多事件序列打包(Multi-Event Sequence Packing)。一种常见的训练范式是:首先以整集为粒度离线编码并缓存视频的潜在表示(latents),随后在优化阶段从这些缓存中进行采样。因此,每当需要构建一个 mini-batch 时,整个流程就必须加载并重新具现化一整集对应的潜在表示(或者在运行时即时重复 VAE 编码过程);由于剧集长度差异巨大,若不进行大幅度的填充或截断,便无法将不同剧集打包成统一规格的张量,这导致在实际操作中,有效的批次大小(effective batch size)往往会大幅缩水。作为替代方案,在数据加载器(dataloader)层面将多个“事件”打包成一个单一的长序列,并对这一打包序列进行并行训练,同时辅以注意掩码(attention mask)来阻断事件之间信息的相互泄露。由于将事件拼接至一个固定的总长度,因此每一个训练步都能始终以预设的完整有效批次大小运行,从而使 GPU 始终保持在接近“计算受限”(compute-bound)的高效工作状态;这样一来,单步训练的计算开销便得以分摊至所有打包的事件之上,而非像传统方式那样针对每一集单独支付一次开销。

2 模型压缩

众所周知,世界模型(World Models)的部署成本极高。其底层的扩散式骨干网络在生成每一帧图像时,都需要执行数十个去噪步骤;而每一个步骤本身又涉及对一个拥有数十亿参数的网络进行完整的正向推理。这使得简单的直接部署方案,在根本上无法满足实时机器人控制任务对低延迟的要求。为了弥合这一鸿沟,沿着两个正交的维度应用两种互补的压缩技术:一是采用知识蒸馏(Distillation)来减少去噪步骤的数量;二是采用 FP8 量化(FP8 Quantization)来降低每个步骤所需的计算资源与内存开销。

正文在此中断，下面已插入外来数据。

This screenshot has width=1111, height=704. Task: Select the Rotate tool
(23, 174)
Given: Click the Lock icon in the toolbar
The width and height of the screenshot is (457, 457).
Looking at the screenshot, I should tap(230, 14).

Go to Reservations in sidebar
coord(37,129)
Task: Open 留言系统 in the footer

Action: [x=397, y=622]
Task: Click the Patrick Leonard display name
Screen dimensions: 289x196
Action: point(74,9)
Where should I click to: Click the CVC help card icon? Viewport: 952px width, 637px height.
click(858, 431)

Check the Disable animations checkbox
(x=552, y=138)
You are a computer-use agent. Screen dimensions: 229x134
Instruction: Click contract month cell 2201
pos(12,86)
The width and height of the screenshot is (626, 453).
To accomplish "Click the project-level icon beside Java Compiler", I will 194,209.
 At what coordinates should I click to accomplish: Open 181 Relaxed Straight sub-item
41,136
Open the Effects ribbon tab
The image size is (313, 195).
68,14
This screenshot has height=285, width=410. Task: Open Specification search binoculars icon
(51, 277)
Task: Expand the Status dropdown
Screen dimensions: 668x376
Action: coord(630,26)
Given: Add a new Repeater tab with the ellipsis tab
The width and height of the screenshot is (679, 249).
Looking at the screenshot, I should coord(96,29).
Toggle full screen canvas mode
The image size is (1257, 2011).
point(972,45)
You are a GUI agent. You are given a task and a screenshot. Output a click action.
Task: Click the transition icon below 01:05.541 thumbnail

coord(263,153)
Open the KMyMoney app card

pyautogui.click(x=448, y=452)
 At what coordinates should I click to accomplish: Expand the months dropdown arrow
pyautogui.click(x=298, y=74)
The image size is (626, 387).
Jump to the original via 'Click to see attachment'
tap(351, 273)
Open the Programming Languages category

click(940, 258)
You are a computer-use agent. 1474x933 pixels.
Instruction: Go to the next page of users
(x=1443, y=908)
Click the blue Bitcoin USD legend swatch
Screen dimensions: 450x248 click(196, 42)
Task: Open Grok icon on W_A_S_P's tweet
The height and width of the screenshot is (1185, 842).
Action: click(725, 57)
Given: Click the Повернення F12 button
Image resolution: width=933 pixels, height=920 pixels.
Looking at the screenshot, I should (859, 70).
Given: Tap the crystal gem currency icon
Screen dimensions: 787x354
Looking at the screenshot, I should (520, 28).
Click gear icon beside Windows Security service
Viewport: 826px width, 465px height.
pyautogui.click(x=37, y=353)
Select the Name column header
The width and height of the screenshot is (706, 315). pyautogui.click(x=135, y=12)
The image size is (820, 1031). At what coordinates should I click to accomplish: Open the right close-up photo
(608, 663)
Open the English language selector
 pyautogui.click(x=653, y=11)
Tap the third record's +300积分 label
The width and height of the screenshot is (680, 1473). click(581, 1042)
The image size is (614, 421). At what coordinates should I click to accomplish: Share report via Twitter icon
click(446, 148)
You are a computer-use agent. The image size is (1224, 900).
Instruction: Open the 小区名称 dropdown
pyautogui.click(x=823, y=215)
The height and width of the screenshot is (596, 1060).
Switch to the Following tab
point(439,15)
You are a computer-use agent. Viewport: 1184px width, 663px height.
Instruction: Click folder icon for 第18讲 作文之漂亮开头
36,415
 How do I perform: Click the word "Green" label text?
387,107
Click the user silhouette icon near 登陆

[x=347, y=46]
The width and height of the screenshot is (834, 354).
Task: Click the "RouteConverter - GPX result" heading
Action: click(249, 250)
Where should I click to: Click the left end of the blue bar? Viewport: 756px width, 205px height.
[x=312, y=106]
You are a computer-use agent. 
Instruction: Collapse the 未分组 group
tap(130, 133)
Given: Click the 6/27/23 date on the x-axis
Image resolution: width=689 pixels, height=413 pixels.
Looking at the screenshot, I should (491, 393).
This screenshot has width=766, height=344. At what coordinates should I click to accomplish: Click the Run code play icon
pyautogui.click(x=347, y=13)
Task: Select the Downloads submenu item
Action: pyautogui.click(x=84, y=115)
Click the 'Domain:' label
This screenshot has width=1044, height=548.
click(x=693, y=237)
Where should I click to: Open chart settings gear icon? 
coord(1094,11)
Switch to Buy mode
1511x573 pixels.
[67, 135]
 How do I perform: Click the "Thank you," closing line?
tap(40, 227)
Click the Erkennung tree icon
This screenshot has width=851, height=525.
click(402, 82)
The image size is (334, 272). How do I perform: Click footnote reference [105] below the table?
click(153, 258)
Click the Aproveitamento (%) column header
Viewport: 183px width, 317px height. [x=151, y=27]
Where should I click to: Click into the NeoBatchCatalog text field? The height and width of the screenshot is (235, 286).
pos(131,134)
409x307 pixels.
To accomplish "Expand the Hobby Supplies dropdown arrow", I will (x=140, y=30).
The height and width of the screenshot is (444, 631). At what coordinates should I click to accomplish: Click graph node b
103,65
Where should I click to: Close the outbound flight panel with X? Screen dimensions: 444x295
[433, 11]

知识蒸馏。为了减少去噪步骤,采用了“分布匹配蒸馏”(DMD)技术(84, 85)。该技术通过训练一个仅需少量步骤的“学生”生成器,使其输出分布与多步骤的“教师”模型输出分布相一致,而非简单地逐点拟合教师模型的生成轨迹。具体而言,分布匹配项通过监测两个“得分估计值”之间的差异来指导学生模型的训练:其中一个估计值来自参数固定的教师模型,另一个则来自一个辅助性的“伪得分网络”(该网络在训练过程中实时更新,以追踪学生模型不断演变的分布)。这种机制促使学生模型向那些相对于教师模型而言其自身样本密度偏低的区域靠拢。此外,还采用了一种“联合蒸馏目标函数”:在保留上述分布匹配项的同时,也保留了原始的“动作预测损失函数”。这样一来,这个仅需少量步骤的学生模型既能与教师模型的视频分布保持一致,又能继续锚定于其预训练阶段所依据的动作监督信号——从而有效防止了在去噪轨迹被压缩的过程中,动作预测头(Action Head)发生漂移。消融实验结果显示,若移除后者的动作监督项,模型的动作预测平均绝对误差(MAE)将恶化 53%;这一结果证实了:若仅凭分布监督信号来压缩去噪轨迹,确实会导致动作预测头偏离其预训练阶段所确立的校准状态。在训练过程中,首先利用教师模型的权重来初始化学生模型,随后通过蒸馏将其压缩至仅需极少量的采样步骤即可完成生成任务;而在实际部署时,仅保留经过压缩的学生模型。这一策略使得去噪步骤的数量实现了数量级(一个数量级)的缩减,且在生成质量上仍能保持在可接受的范围内。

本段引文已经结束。